------ Text for analysis

Article Text

  1. CE Figueroa Castro
  1. Infectious Diseases, Medical College of Wisconsin, Milwaukee, Wisconsin, United States


Mucormycosis is an infection caused by fungi from the Mucoromycotina group. The clinical manifestations are dependent of the portal of entry and immune status of the human host. Patients with hematological malignancies on treatment causing immune suppression are at higher risk of mucormycosis. The number of medications to treat mucormycosis is very limited, in contrast with the development of medications with novel mechanisms of action against hematological malignancies.

A patient with chronic lymphocytic leukemia (CLL) receiving ibrutinib, a Bruton's tyrosine kinase (BTK) inhibitor, developed a skin lesion in left leg after local trauma. He developed progressive inflammation around trauma site, and fever. His lesion did not respoond to broad-spectrum antibiotic use. Biopsy of lesion revealed braching hyphae suggestive for mucormycosis. Liposomal amphotericin B (LAMB) was started empirically, with slow improvement in skin lesion. Brain, sinuses, and lungs were not compromised with invasive mold infection. Despite supportive measures, the patient did not tolerate LAMB, so he was switched to posaconazole. Ibrutinib was stopped while receiving posaconazole. Despite continuous improvement in skin infection, his overall function continued to decline. The patient elected withdrawal of medical care. His death was not attributed to invasive mucormycosis.

------------
------ Exercise data

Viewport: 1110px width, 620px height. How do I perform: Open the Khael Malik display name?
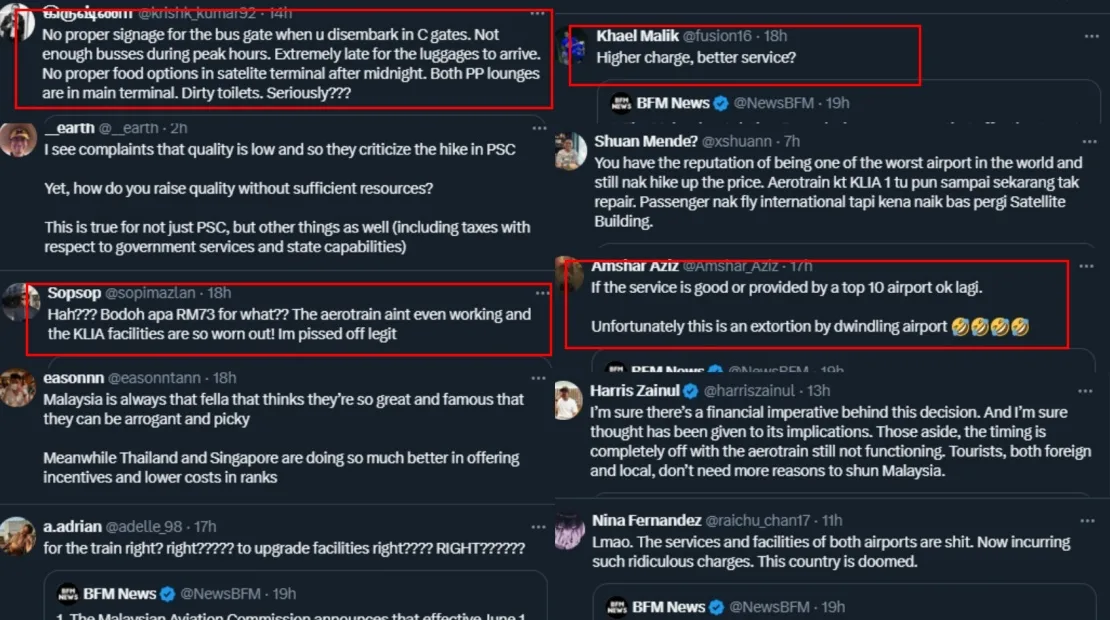pos(638,36)
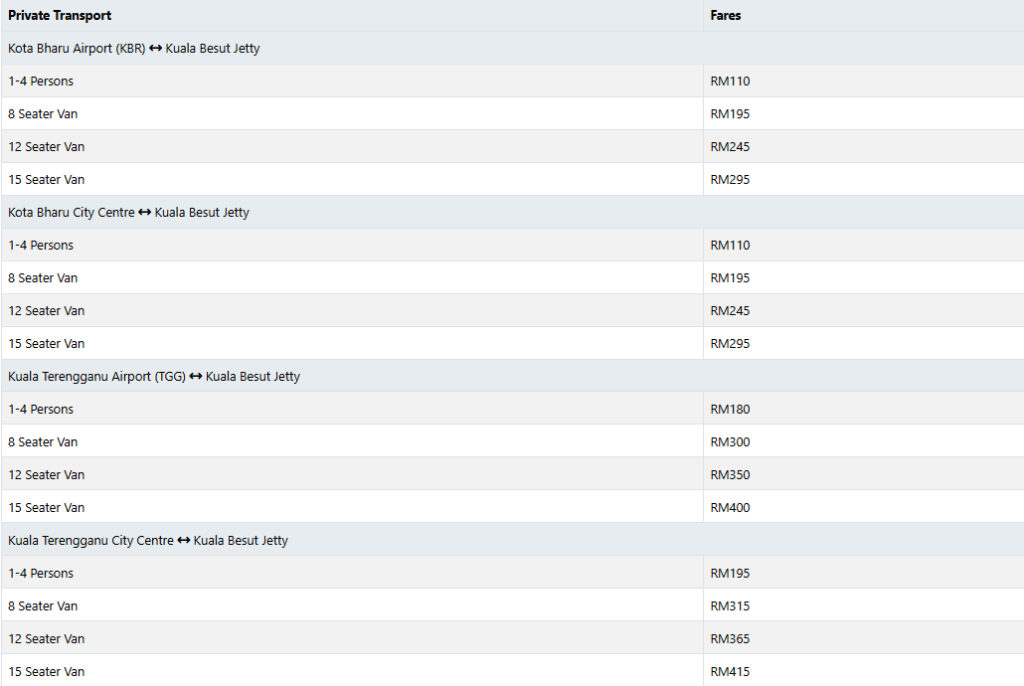Click the RM350 fare cell
The image size is (1024, 686).
click(730, 475)
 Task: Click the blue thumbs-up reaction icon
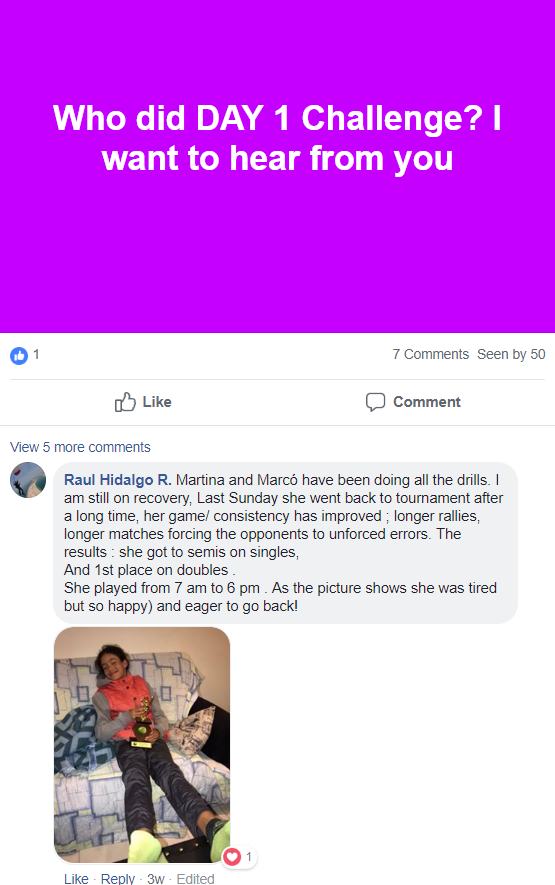pos(19,355)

------------

What to work on →
a – Decide whether each statement agrees with the mucormycosis case report, answering yes or no and quoting the words that decide it: (i) The patient had chronic lymphocytic leukemia and was taking ibrutinib. (ii) The invasive mold infection had reached the patient's lungs. (iii) The patient's death was attributed to invasive mucormycosis.
b – Using the mucormycosis case report, answer each question briefly:
(i) Fungi from which group cause mucormycosis?
(ii) Which medication replaced liposomal amphotericin B when the patient did not tolerate it?
(iii) What was done with ibrutinib while the patient was receiving that replacement medication?
c – Write the next part of the mucormycosis case report, picking up after its last sentence.

Answers to the exercises →
a –
(i) Yes: "A patient with chronic lymphocytic leukemia (CLL) receiving ibrutinib"
(ii) No: "Brain, sinuses, and lungs were not compromised with invasive mold infection."
(iii) No: "His death was not attributed to invasive mucormycosis."

b –
(i) The Mucoromycotina group.
(ii) Posaconazole.
(iii) Ibrutinib was stopped.

c –
Despite the known drug-drug interaction between ibrutinib and posaconazole (elevation of serum ibrutinib due to CYP3A4 inhibition by posaconazole), data regarding the management of invasive mucormycosis by long-term posaconazole use in patients with CLL receiving BTK inhibitors is very limited, and it could impact the management of CLL. Effective communication between oncology, pharmacy, and infectious diseases is recommended. Invasive mucormycosis should be considered in patients receiving BTK inhibitors.

Abstract ID: 54 Figure 1

High-power PAS stain from skin biopsy. The sample reveals sparsely septated hyphae.